Bobsleigh at the 1972 Winter Olympics consisted of two events, at Sapporo Teine. The competition took place between 4 and 12 February 1972.

==Medal summary==
===Medal table===

Three countries won medals in Sapporo, West Germany leading the medal table.

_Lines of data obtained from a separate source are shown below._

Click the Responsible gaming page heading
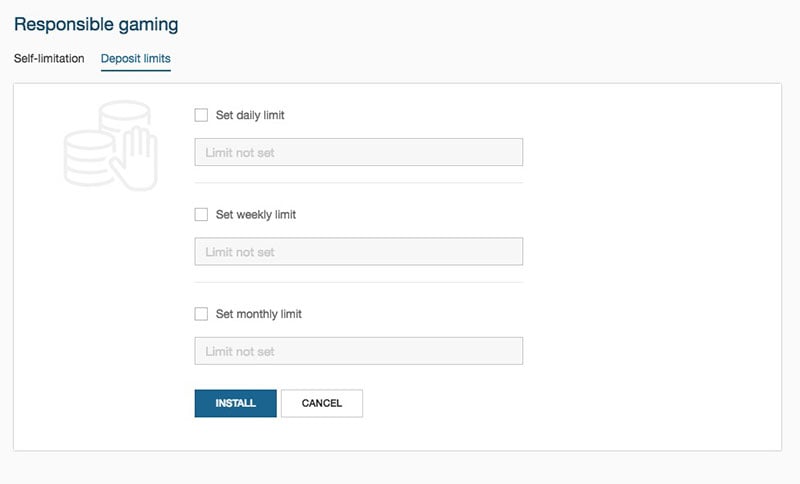This screenshot has height=484, width=800. coord(96,24)
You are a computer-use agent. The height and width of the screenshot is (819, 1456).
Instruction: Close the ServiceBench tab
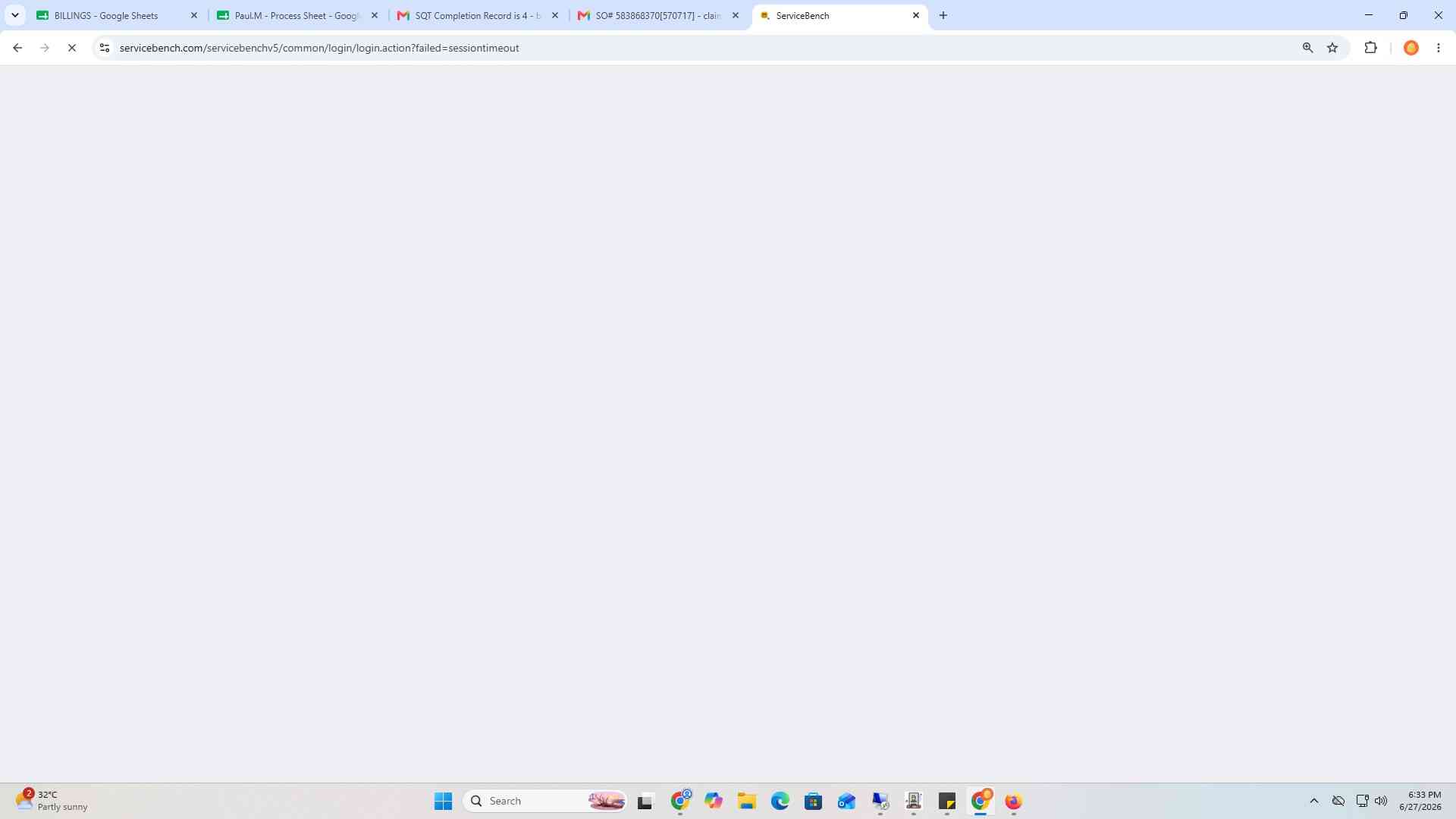point(916,15)
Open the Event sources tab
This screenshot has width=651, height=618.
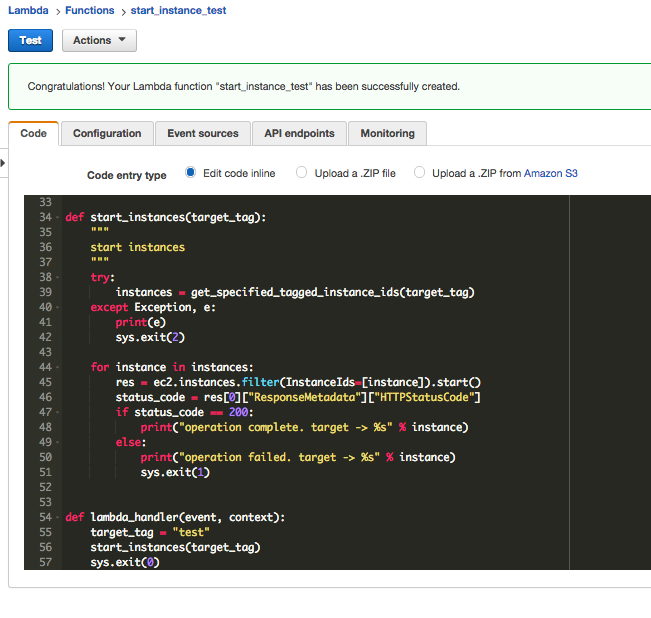click(x=203, y=133)
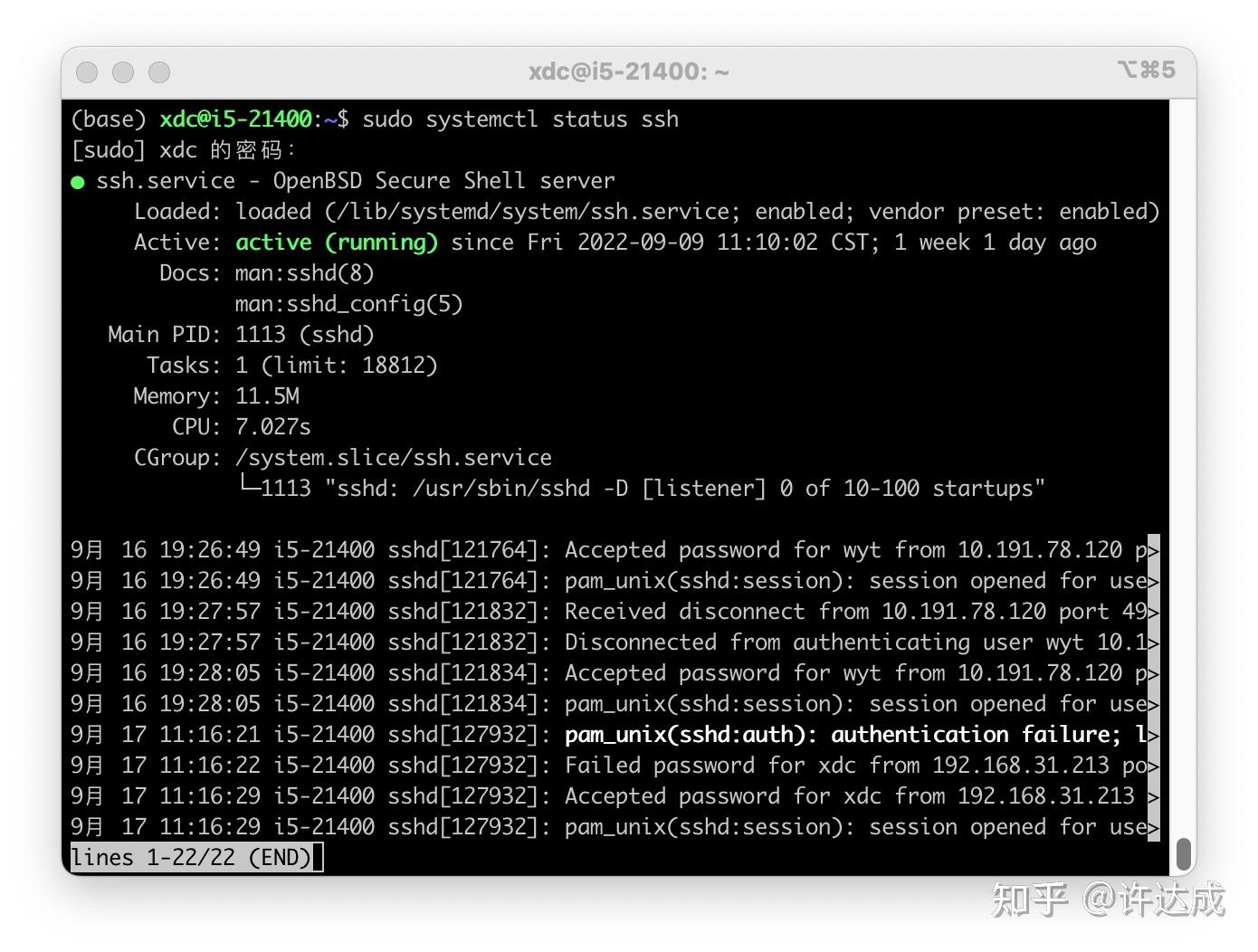Click the man:sshd(8) documentation reference
Viewport: 1258px width, 952px height.
point(303,272)
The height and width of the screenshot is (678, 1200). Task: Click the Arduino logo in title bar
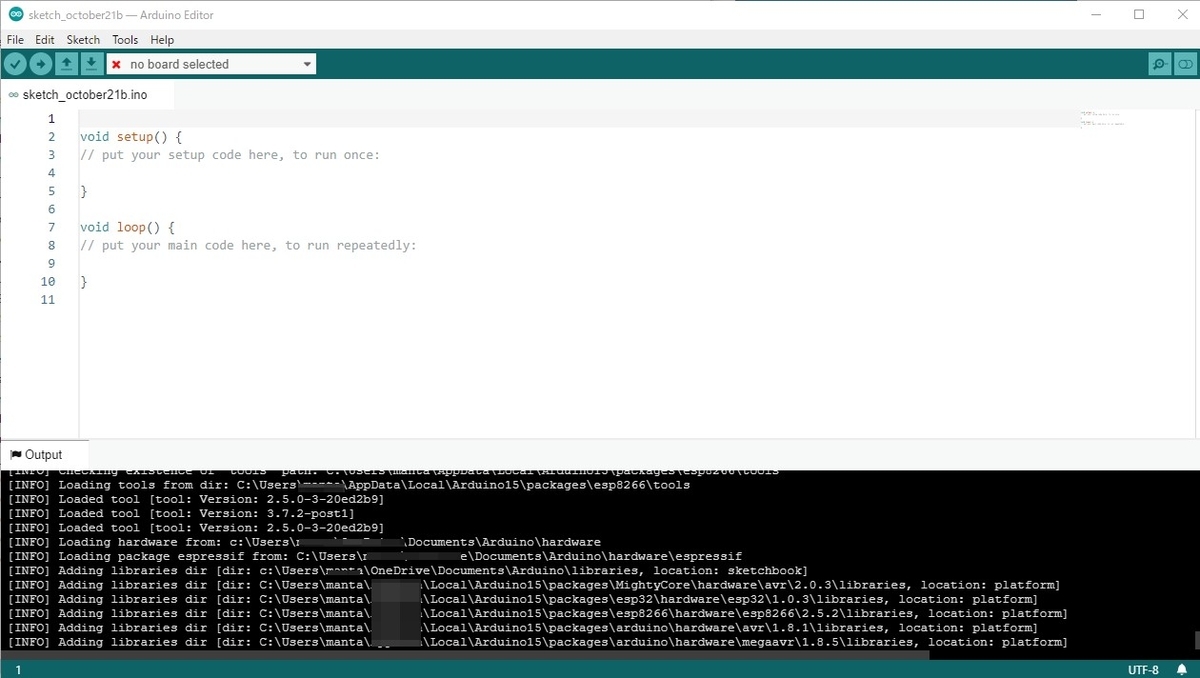(15, 15)
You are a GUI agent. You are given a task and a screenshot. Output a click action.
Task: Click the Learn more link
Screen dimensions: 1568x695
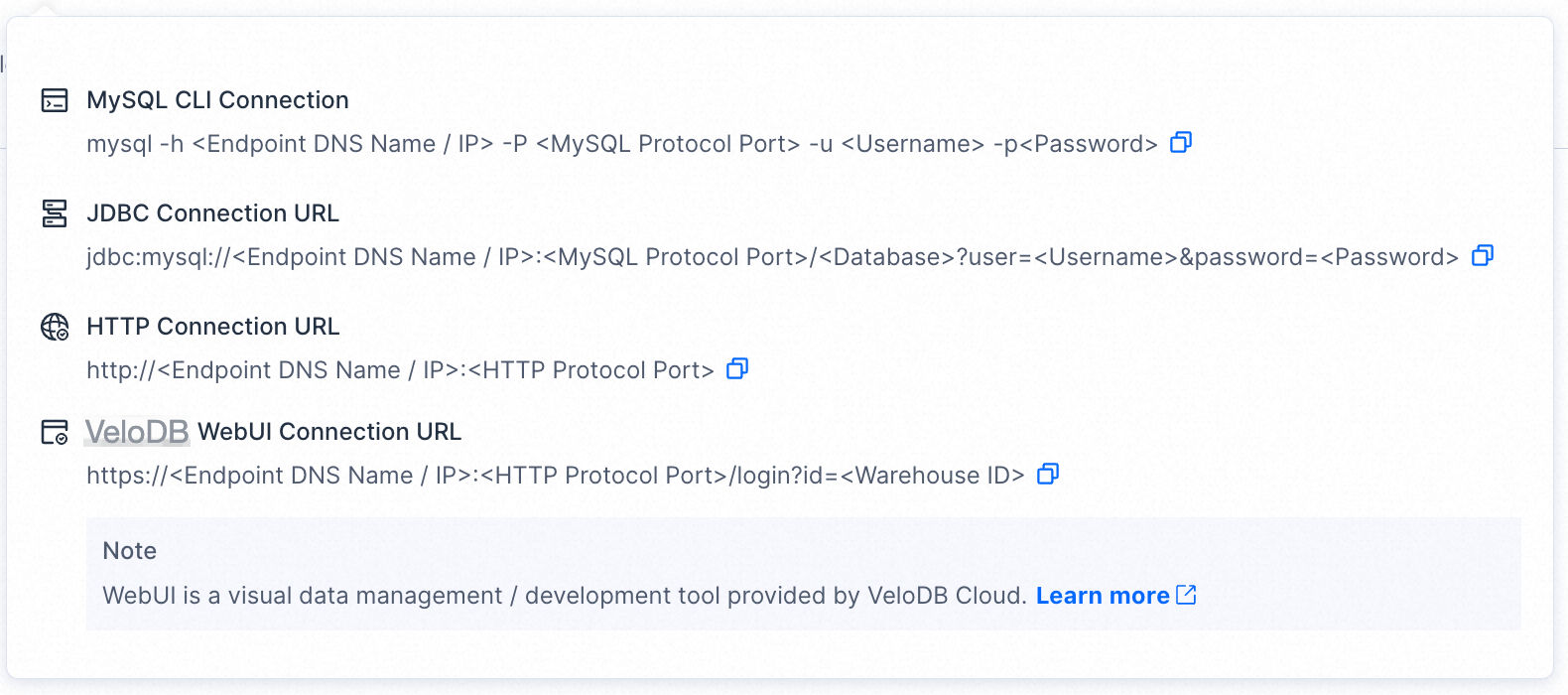[1103, 595]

| Rank | Nation | Gold | Silver | Bronze | Total |
|---|---|---|---|---|---|
| 1 | West Germany | 1 | 1 | 1 | 3 |
| 2 | Switzerland | 1 | 0 | 1 | 2 |
| 3 | Italy | 0 | 1 | 0 | 1 |
| Totals (3 entries) |  | 2 | 2 | 2 | 6 |

===Events===

| Two-man | Wolfgang Zimmerer Peter Utzschneider | 4:57.07 | Horst Floth Pepi Bader | 4:58.84 | Jean Wicki Edy Hubacher | 4:59.33 |
| Four-man | Jean Wicki Hans Leutenegger Werner Camichel Edy Hubacher | 4:43.07 | Nevio de Zordo Adriano Frassinelli Corrado dal Fabbro Gianni Bonichon | 4:43.83 | Wolfgang Zimmerer Stefan Gaisreiter Walter Steinbauer Peter Utzschneider | 4:43.92 |

| Event | Gold |  | Silver |  | Bronze |  |
|---|---|---|---|---|---|---|
| Two-man details | West Germany (FRG-2) Wolfgang Zimmerer Peter Utzschneider | 4:57.07 | West Germany (FRG-1) Horst Floth Pepi Bader | 4:58.84 | Switzerland (SUI-1) Jean Wicki Edy Hubacher | 4:59.33 |
| Four-man details | Switzerland (SUI-1) Jean Wicki Hans Leutenegger Werner Camichel Edy Hubacher | 4:43.07 | Italy (ITA-1) Nevio de Zordo Adriano Frassinelli Corrado dal Fabbro Gianni Bonichon | 4:43.83 | West Germany (FRG-1) Wolfgang Zimmerer Stefan Gaisreiter Walter Steinbauer Peter Utzschneider | 4:43.92 |

==Participating NOCs==

Eleven nations participated in bobsleigh at the 1972 Games. Japan made their Olympic bobsleigh debut.